Why Are We So Quick To Scrutinise How Low-Income Families Spend Their Money?




By Matthew Warren

As shops re-opened in the UK this week, social media users were quick to pour scorn on the hundreds of eager shoppers who queued up to get in. Yes, it’s unclear whether it was a good decision to re-open businesses — but there was a certain snobbishness to many of these posts. Most of the ire was directed at those lining up outside Primark, which sells clothes at prices more affordable to those on low incomes than most other high street stores. Meanwhile, queues also formed outside high-end shops like Selfridges and Harrods — but these shoppers somehow escaped the wrath of most social media commentators.

This situation seems to reflect a broader inequality in how we judge other people’s purchase decisions: we’re much more willing to scrutinise — or even dictate — how people on lower incomes spend their money compared to those on higher incomes. There are countless examples of this — think of the low-income mother who is criticised for treating her children to a rare meal out, or the refugee who is shamed for owning a smartphone.

Now a new study in PNAS provides some clues as to the origins of this bias. Across a series of 11 studies involving more than 4,000 participants, Serena Hagerty and Kate Barasz from Harvard Business School find that we tend to believe lower-income people need less than those on higher incomes, and that this in turn restricts our perceptions about what is acceptable for this group to buy.

In the first couple of studies, participants read about Joe, who was described as having either a low- or high-paying job. They learned that Joe had won a $200 gift card which he spent on a flat screen TV. They then rated five statements which measured how “permissible” they thought his purchase was (e.g. “He made a responsible purchasing decision” and “He deserves to buy what he did”). Those who read that Joe had a low income rated his purchase as less permissible than those who read that he had a high income, or who were given no information about his income.

In a subsequent study, participants read about a woman looking for a child’s car seat who ultimately chooses to buy the more expensive of two options. Again, those who read she had a low income thought her decision was less permissible than those who read she had a high income. In fact, the team observed the same pattern for a range of products: participants who rated the permissibility of 20 different goods and services, from household appliances to pet products, indicated that almost all of these were less acceptable for a lower-income person to buy.

So people clearly think that purchasing the very same product is often less acceptable for a low-income than high-income individual — but why is that the case? The researchers thought it could come down to people’s perceptions of the needs of others. So, in the next few studies, they looked at which purchases participants deemed necessary.

The team repeated the car seat scenario, for instance, finding that those who read that the mother was on a low income believed that the purchase was less necessary than those who read she was on a high income. Similarly, in another study, participants read about a low- or high-income family looking for a new house, and were asked to rate how necessary it was that the house had 20 different features, such as a garage or storage space. Of these 20 features, 17 were rated as more necessary for the high-income family. Disturbingly, these even included basic requirements like “close to hospitals” or “a neighbourhood that is safe/secure”.

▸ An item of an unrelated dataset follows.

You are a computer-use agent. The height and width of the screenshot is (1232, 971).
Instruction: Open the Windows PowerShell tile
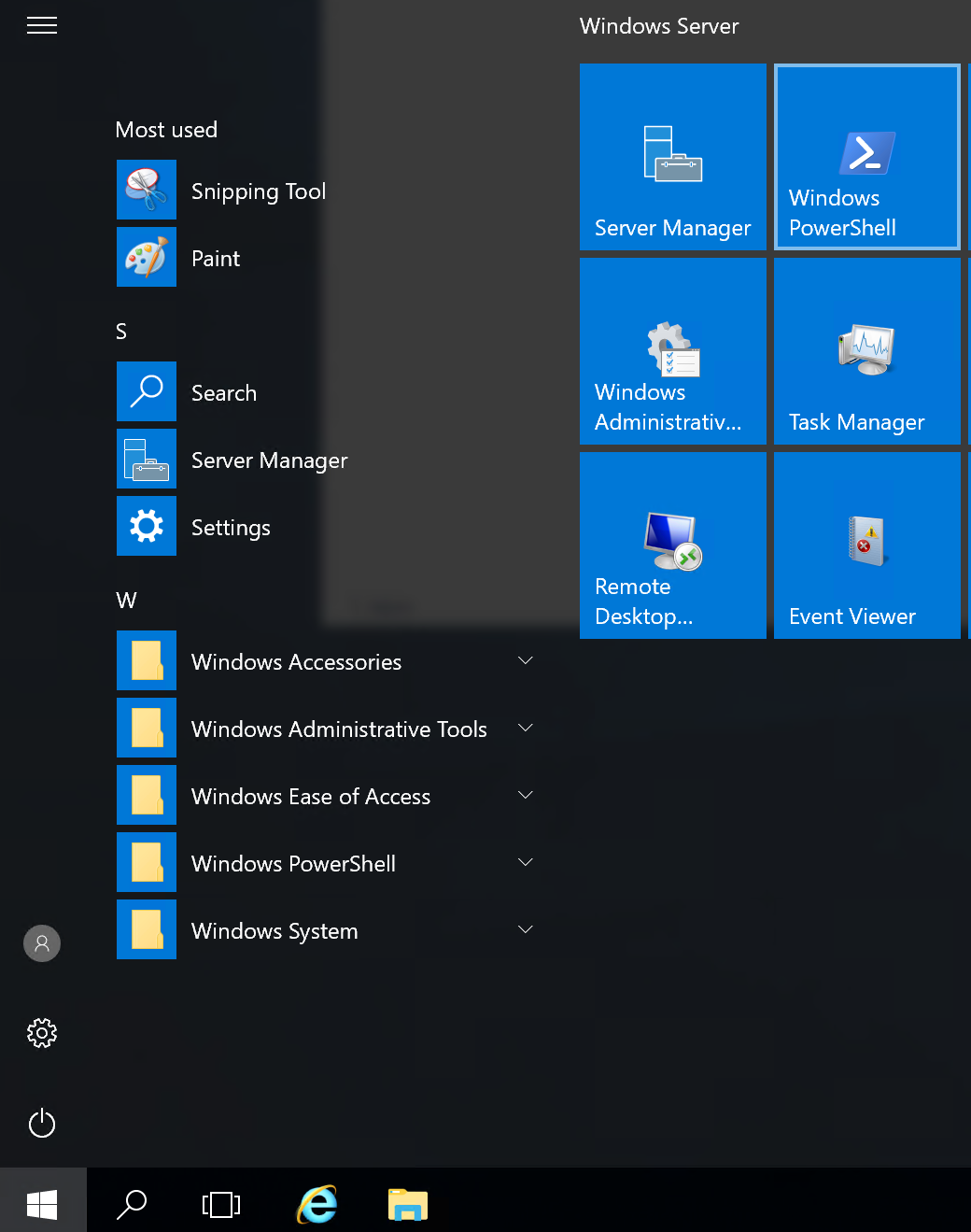point(866,157)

These findings suggest that people believe low-income individuals need particular items less than high-income individuals — and further studies showed that purchases that were considered less necessary were, in turn, considered less permissible.

Finally, the researchers demonstrated that these perceptions actually influence people’s behaviour. In one study, participants could help a hypothetical family decide what to buy. Participants who read that the family was on a low income were much less likely to allocate money to “low permissibility” products like a television than those in the high-income condition. And when deciding whether to gift a low-income individual either a $100 grocery voucher or a $200 electronics voucher, only a quarter of participants went for the latter, even though it was worth twice as much. More than half said they would give a high-income individual the electronics voucher, however. “Paradoxically, the result was that participants effectively allocated more money to higher-income people than lower-income people,” the authors note.

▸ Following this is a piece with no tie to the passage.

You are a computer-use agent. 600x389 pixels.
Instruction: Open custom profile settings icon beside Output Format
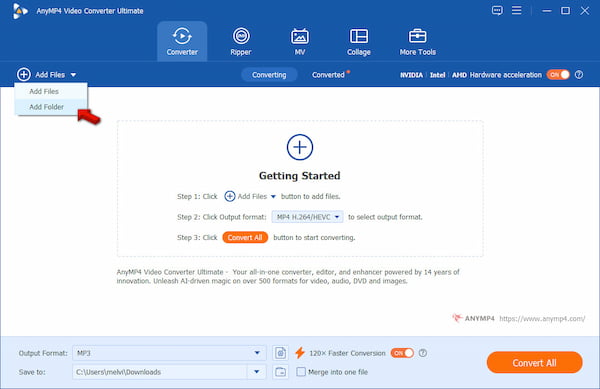pos(280,353)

These last findings have worrying implications when it comes to thinking about charitable donations or how resources are distributed to the less fortunate, write the authors. If people hold such a narrow view of the needs of those on lower incomes, then it’s easy to see how resources could be allocated disproportionately to the most basic necessities — food and housing, say — while ignoring higher-level needs that are seen as less “permissible” — access to the internet or to recreation facilities, for instance.

The research could also help explain why it is so common to hear politicians and opinion writers moralising about what poorer people should and should not spend their money on, or why state provisions for those on lower incomes often barely meet the most basic standard. “In essence,” the researchers conclude, “people seem to conceptualize necessity differently for lower-income versus higher-income others, such that the “wants” of the poor evolve into the “needs” of the wealthier.”